On Fri, Dec 10, 2021 at 2:26 AM Marc Nieper-Wißkirchen <
xxxxxx@gmail.com> wrote:
If a "string" means a piece of text, then excluding the NUL character is reasonable. On the other hand, if "string" means a sequence of (Unicode) characters,
It doesn't, in fact; it only means a sequence of Unicode characters not longer than a certain value. The R6RS tries to defend against this difficulty in section 5.6:
As defined by this document, the Scheme programming
language is safe in the following sense: The execution of
a safe top-level program cannot go so badly wrong as to
crash or to continue to execute while behaving in ways
that are inconsistent with the semantics described in this
document, unless an exception is raised.
Violations of an implementation restriction must raise
an exception with condition type &implementationrestriction, as must all violations and errors that would
otherwise threaten system integrity in ways that might result in execution that is inconsistent with the semantics
described in this document.
But this demands more of a conforming implementation than it can possibly supply.
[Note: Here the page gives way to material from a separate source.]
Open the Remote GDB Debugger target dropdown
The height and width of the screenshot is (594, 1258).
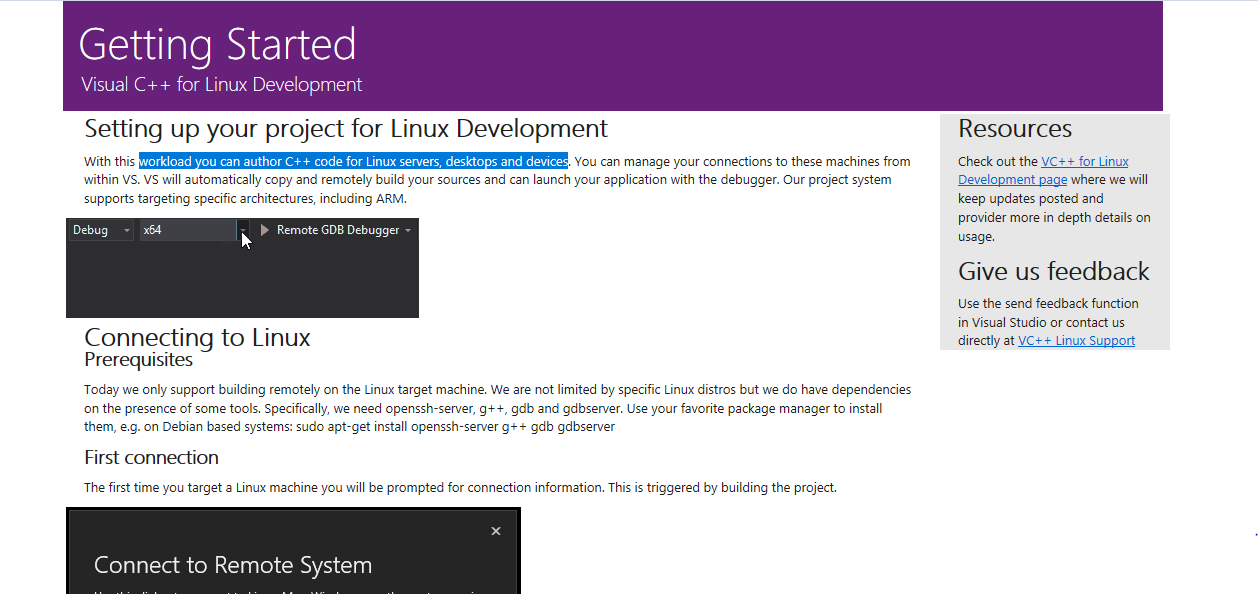pos(408,229)
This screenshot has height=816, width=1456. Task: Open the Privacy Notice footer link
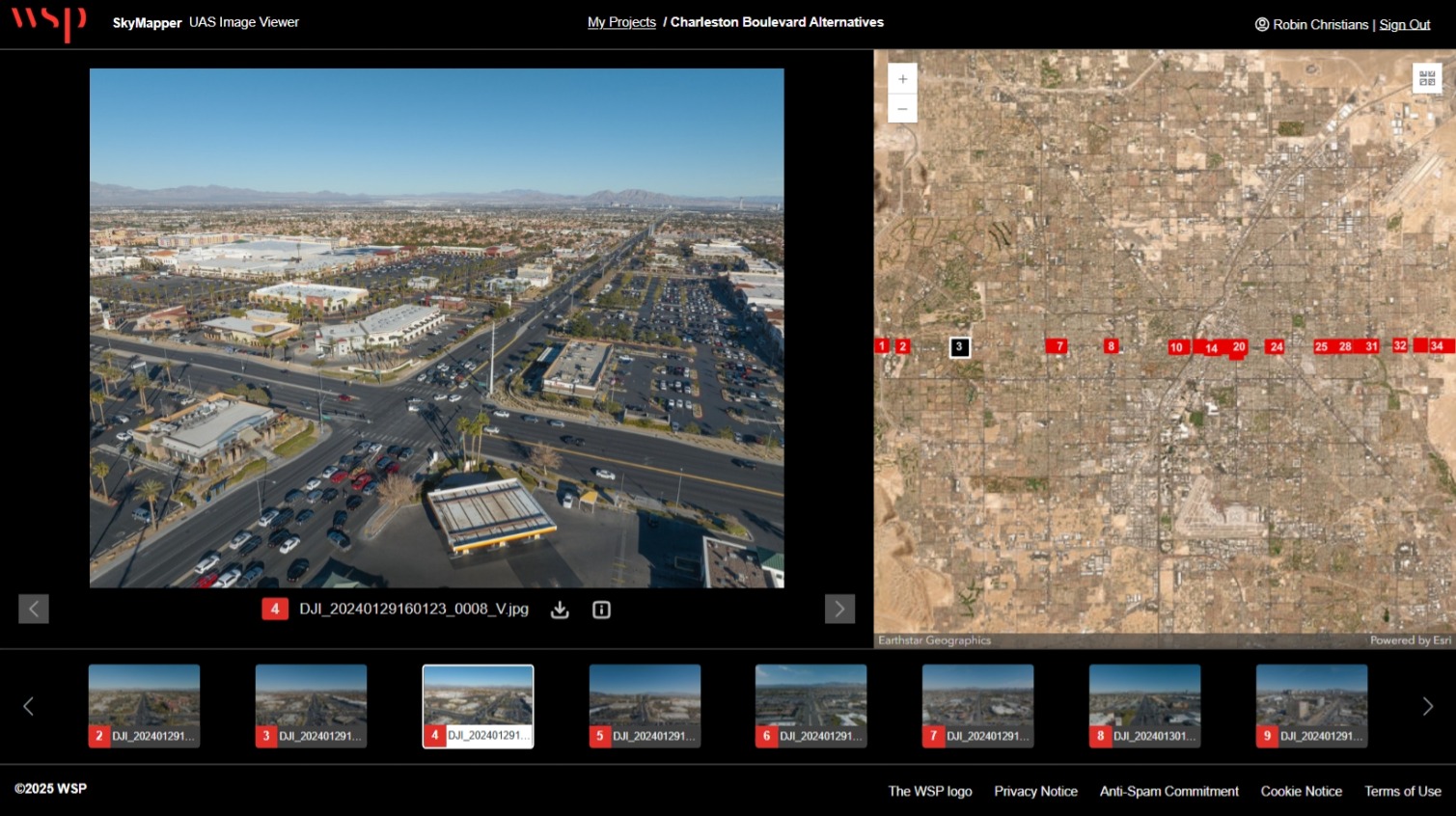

Even apart from crude counterexamples like "if the computer catches on fire, it can't raise an exception even though the program crashed", in modern OSes a program normally is killed externally when global memory is scarce with no chance of recovery, and it may not even be the process most at fault that is killed. So this passage is the most preposterous of all the preposterous MUSTard that appears in R6RS. A pure mathematical model can ignore such Real World issues, but the specification of a machine (which is what a programming language is) cannot.
In short, at most we have an *approximation* to the abstract idea of a sequence of Unicode characters. (Note that an R7RS implementation, unlike an R6RS one, may also support non-Unicode characters in strings, though I know of none that do so at present; Chicken does support 983,041 non-Unicode characters with codepoints from #x110000 to #x1FFFFF.)